Second Derivative of 3x^5 - 5x^3: Inflection Points

[Rasalhague]

http://www.math.northwestern.edu/courses/placement/220_Self_Placement.pdf

Question 7 here involves a function with the rule f(x) = 3x⁵-5x³. I computed the 2nd derivative as f''(x) = 60x³-30x (Mathematica agrees.), giving inflection points for f at -1/sqrt(2), 0, 1/sqrt(2). But the answer given in the PDF is 4x(4x² - 3), whence they conclude the inflection points are -sqrt(3)/2, 0, sqrt(3)/2. Is this a mistake, or have I overlooked something?

 

[Norwegian]

You are right, and that is btw not the only mistake in that pdf.

 

[Rasalhague]

Thanks for confirming that, Norwegian.
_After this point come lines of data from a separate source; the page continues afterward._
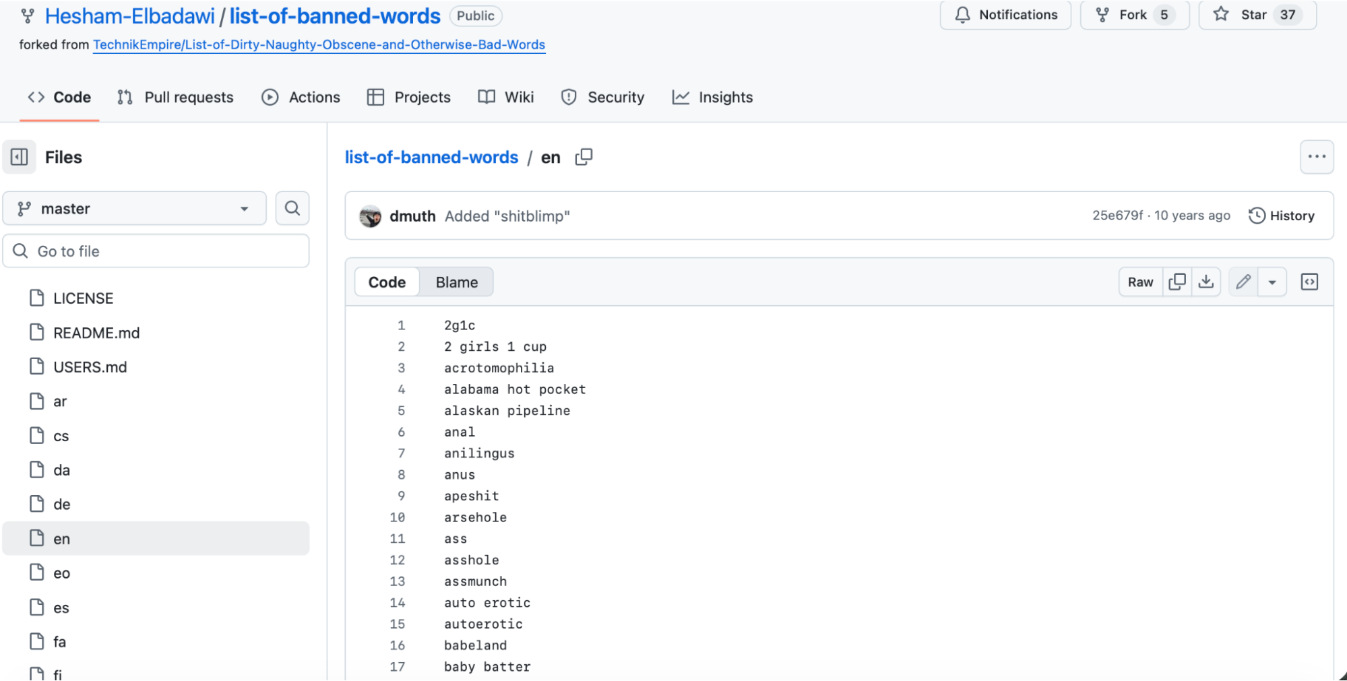
Task: Open the code symbols panel
Action: (x=1309, y=282)
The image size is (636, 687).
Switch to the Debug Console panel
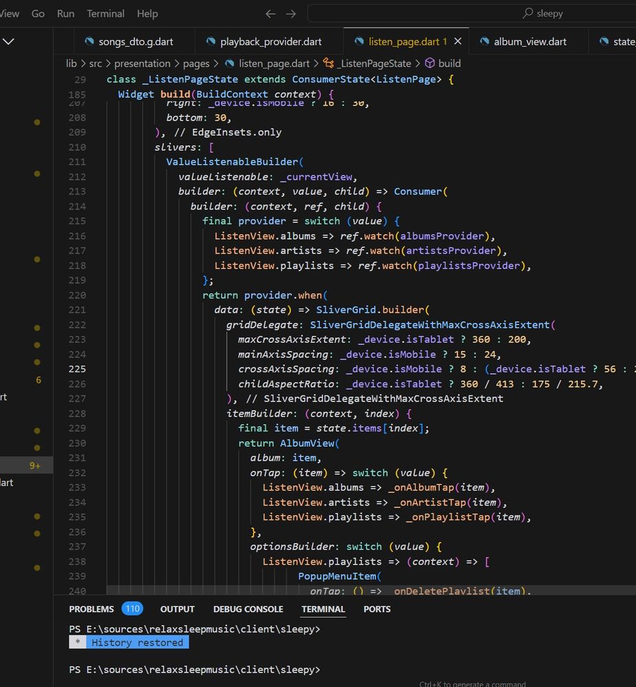(x=248, y=609)
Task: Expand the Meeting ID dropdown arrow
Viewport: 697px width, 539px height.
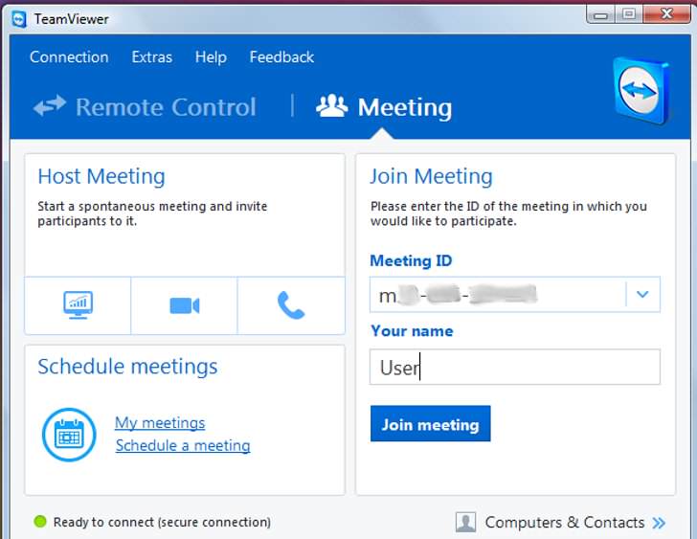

Could you tell me any others, or do you know if there's a list of errata anywhere online?

 

[Norwegian]

1d, derivative of ln(..) seems wrong, probably more mistakes too

 

[Rasalhague]

Oh yes, wow, so it is! The derivative of ln(2t³-1) is 6t²/(2t³-1), not 6t²/(ln(2t³-1)). When I was checking my answers for those simple ones at the beginning and saw they had something slightly different for 1d, I just assumed it was a typo on my part and didn't look that closely.